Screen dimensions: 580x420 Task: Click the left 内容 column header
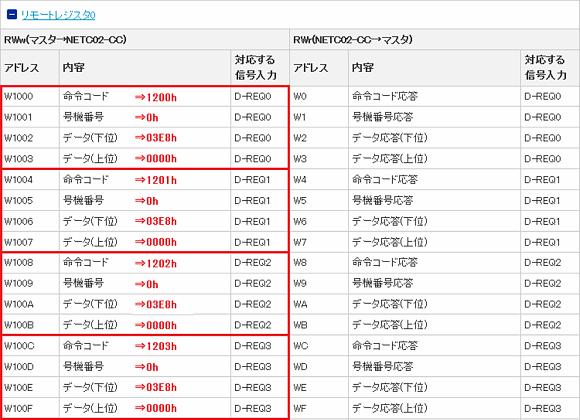[x=73, y=68]
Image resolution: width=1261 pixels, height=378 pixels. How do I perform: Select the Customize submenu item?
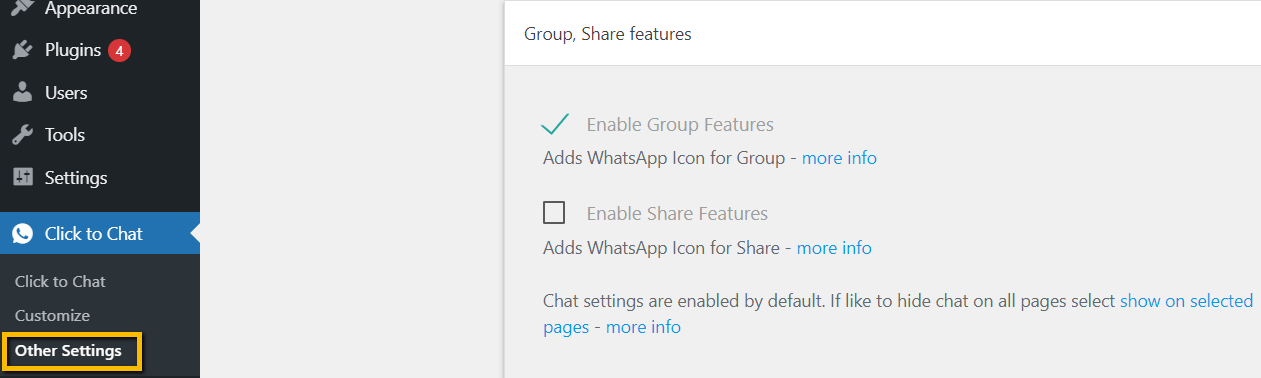52,316
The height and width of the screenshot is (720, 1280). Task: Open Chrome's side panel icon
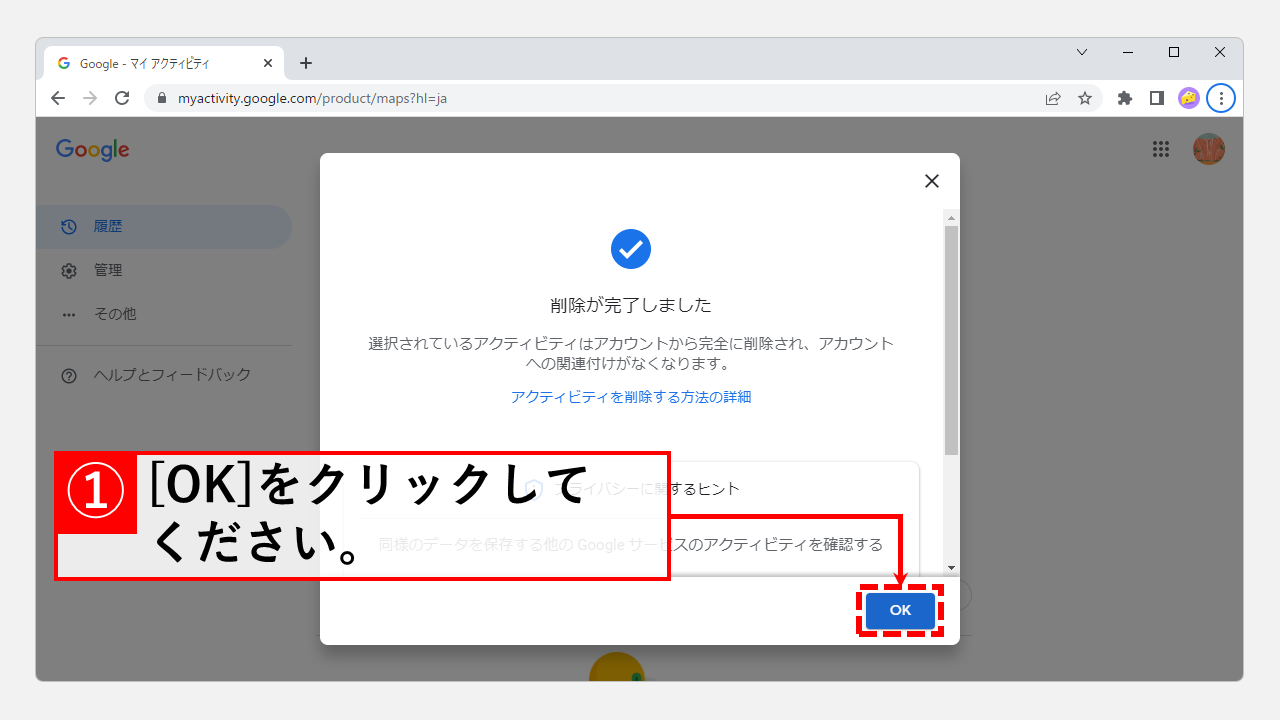tap(1156, 98)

******************************

-- WHAT THE EXERCISE ASKS --
Without including any pictures, please restate all the records exactly.

-- RESPONSE TO THIS EXERCISE --
Screen dimensions: 580x420 Task: Click the left 内容 column header
[x=73, y=68]
Image resolution: width=1261 pixels, height=378 pixels. How do I perform: Select the Customize submenu item?
52,316
The height and width of the screenshot is (720, 1280). Task: Open Chrome's side panel icon
tap(1156, 98)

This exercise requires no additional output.